FORTY-FIVE

Six Days Later

Director Yuri Kasperov cleared his throat. Citizens Park was filled beyond capacity while most others in De Milo watched via a live broadcast.

“I have been advised that a powerful First field, engineered by Doctor Prometheus and his team, will be sufficient to save De Milo from the solar event.” He waited for the cheers to die down. “There will be a price. Generating and maintaining the field for the time required will strain the systems that make life possible here. The event itself will likely strip away the atmospheric blanket that helps maintain the temperature inside the caves. It will grow colder. We will be uncomfortable. Survival in De Milo will be more difficult.”

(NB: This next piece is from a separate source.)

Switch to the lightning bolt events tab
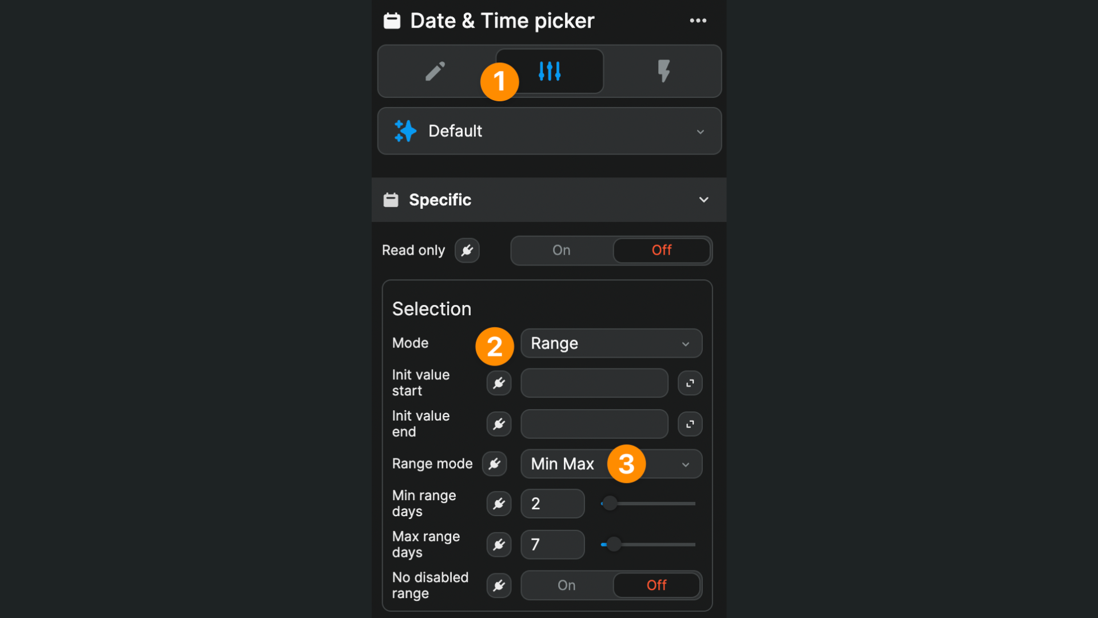click(x=663, y=72)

After Kasperov’s address, his science adviser, a member of the task force, took to the podium to answer questions from the media and assorted representatives.

Brooklyn leaned against a wall backstage. “This change your mind about telling everyone?”

Milk shook her head. “Based on the numbers I’ve seen, we can absorb another five hundred thousand refugees without trying hard, and there’s no way that many will make it here in time. I just wish there was something else we could do.”

“Read up on survivor’s guilt.” He humped himself off the wall. “Guess I’m headed for the Moon. See ya when I get back.”

“Assuming you’re coming back.” Her eyes widened. “I half expected you to say you were going to the Artiplanet.”

“Andy’s ships will be here in a couple of days. Says any Designed wants to head that way can hop on.” He pulled a face. “Artiplanet’s already headed out to the Belt to crack some rocks open for materials they need. Not really my scene.”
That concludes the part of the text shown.